Despite those sources of uncertainty, Barkin noted that the U.S. economy expanded by 2% last year. He said consumer spending has continued, a pattern visible in recent credit card data, and attributed the resilience to low unemployment, gains in real wages, and elevated asset values. Business earnings, he added, rose by double digits in the fourth quarter.
On labor markets, Barkin described a mixed picture. The unemployment rate has averaged roughly 4.4% over the past six months, a rate he said has been seen only three times in recent decades. Yet employment growth is nearly flat, and younger workers are encountering difficulty finding jobs. Barkin explained that low levels of hiring are being balanced by lower net migration and retirees from the baby-boom generation leaving the workforce.
Inflation remains above the Federal Reserve's 2% goal by about one percentage point, Barkin said, although it has come down from rates above 7% in 2022. He pointed to slowing shelter price growth and easing wage pressures as signs of progress, but warned that recent personal consumption expenditures inflation data indicate that disinflationary progress may be losing momentum.
Turning to firms' hiring behavior, Barkin said employers report that labor is readily available and that many have multiple applicants for each opening, with little upward pressure on wages.
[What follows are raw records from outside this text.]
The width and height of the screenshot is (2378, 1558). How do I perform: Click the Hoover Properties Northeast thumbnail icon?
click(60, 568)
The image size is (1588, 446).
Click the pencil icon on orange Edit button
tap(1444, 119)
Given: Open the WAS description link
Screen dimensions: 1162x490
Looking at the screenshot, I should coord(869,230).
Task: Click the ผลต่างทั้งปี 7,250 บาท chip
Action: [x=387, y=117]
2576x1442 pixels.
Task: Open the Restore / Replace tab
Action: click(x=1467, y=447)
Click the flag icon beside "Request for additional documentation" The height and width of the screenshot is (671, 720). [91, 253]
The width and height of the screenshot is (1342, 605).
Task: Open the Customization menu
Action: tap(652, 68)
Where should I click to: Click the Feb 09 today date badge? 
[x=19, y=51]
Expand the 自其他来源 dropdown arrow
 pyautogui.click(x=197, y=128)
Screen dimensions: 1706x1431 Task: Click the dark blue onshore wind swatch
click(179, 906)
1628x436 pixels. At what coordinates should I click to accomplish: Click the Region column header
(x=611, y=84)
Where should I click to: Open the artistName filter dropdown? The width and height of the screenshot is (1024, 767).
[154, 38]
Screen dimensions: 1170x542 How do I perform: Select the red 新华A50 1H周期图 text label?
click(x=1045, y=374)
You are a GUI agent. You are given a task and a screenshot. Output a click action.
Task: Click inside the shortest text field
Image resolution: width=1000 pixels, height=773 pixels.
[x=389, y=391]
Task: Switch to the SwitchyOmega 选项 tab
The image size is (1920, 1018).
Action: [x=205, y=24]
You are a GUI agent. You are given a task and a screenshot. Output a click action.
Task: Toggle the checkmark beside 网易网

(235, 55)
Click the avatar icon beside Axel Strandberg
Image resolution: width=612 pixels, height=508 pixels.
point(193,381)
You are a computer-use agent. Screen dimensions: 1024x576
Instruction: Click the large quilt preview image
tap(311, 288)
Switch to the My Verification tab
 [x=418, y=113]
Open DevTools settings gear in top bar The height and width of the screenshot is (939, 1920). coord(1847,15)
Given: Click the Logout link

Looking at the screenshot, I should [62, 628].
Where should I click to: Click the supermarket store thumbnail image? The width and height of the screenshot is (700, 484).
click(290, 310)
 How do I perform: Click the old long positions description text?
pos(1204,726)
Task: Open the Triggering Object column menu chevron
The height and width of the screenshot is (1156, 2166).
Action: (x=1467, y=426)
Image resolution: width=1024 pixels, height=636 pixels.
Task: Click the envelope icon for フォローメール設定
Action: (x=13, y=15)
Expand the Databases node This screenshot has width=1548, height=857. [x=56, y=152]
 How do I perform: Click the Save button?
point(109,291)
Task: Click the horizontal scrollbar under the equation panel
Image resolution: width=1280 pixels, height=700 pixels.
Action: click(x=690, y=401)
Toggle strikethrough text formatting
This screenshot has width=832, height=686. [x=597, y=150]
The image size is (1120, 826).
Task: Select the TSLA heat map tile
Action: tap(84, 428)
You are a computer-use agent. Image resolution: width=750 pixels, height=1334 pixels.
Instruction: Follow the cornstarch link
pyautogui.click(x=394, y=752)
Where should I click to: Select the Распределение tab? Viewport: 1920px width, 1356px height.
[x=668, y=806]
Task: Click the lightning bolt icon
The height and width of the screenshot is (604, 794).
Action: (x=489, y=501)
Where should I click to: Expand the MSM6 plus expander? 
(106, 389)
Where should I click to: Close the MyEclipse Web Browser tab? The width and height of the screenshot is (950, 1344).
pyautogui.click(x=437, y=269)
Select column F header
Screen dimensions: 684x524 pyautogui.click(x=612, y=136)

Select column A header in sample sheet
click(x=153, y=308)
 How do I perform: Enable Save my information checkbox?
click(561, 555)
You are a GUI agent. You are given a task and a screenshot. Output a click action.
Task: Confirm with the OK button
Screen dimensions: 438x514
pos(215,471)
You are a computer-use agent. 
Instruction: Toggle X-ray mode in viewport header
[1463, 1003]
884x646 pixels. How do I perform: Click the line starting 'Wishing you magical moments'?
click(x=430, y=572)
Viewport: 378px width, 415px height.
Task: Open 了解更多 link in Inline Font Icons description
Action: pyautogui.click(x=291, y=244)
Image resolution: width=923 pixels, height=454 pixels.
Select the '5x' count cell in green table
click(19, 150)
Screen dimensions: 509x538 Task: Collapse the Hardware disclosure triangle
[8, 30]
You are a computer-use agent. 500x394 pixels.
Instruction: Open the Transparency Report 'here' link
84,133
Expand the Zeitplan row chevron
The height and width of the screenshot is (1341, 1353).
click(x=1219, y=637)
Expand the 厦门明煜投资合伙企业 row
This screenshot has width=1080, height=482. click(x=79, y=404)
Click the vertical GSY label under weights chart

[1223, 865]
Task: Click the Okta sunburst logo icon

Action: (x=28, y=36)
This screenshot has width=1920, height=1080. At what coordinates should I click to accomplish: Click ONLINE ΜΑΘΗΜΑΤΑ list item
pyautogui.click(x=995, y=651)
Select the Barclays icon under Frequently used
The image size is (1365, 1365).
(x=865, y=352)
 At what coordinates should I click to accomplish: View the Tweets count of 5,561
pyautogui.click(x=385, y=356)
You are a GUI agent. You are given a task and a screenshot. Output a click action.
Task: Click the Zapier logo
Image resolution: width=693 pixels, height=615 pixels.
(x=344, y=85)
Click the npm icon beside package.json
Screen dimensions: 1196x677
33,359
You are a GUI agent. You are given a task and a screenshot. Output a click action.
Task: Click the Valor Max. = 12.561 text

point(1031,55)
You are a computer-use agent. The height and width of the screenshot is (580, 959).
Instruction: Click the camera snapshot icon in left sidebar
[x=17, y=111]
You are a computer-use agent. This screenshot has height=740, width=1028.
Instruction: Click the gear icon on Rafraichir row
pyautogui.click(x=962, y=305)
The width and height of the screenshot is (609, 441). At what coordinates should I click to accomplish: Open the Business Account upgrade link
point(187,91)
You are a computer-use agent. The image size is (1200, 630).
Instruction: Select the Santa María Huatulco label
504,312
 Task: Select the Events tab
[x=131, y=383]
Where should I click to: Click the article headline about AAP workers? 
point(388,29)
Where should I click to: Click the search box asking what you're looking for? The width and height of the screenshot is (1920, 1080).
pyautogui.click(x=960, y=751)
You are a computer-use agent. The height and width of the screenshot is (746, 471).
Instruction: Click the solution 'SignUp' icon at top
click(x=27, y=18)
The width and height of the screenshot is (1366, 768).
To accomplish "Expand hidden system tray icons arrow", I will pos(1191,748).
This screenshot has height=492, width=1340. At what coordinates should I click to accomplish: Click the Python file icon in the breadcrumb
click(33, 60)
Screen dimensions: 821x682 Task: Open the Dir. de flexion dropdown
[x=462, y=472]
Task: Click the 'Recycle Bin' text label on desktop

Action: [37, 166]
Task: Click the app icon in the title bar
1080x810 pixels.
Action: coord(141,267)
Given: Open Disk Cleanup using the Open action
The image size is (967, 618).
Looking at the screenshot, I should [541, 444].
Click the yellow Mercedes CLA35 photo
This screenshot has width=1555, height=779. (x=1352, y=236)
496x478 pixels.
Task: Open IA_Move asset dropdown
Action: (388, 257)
He noted low turnover and widespread reluctance among employers to add staff, a stance he attributed to a combination of strong productivity, elevated uncertainty, and the potential labor-market effects of AI.
On the subject of AI and employment, Barkin cautioned that much of the current conversation focuses on potential job losses. He also signaled a possible countervailing force: AI could enable revenue and employment growth through improved sales targeting and business expansion, so long as skills mismatches can be resolved.
Regarding monetary policy, Barkin recalled that the Federal Reserve has cut interest rates by 175 basis points over the prior 18 months, leaving the federal funds rate at the higher end of what he characterized as the neutral range. At the Fed's most recent meeting, with risks present for both employment and inflation, Barkin said policymakers opted to hold rates steady in order to await clearer signals.
Context and implications
Barkin framed the current environment as one in which previously unresolved policy questions have largely been addressed, but new and distinct sources of uncertainty have arisen. His comments emphasized the dual nature of recent developments: persistent macroeconomic resilience on measures such as growth and consumer spending, alongside fresh geopolitical and technological risks that complicate near-term forecasting.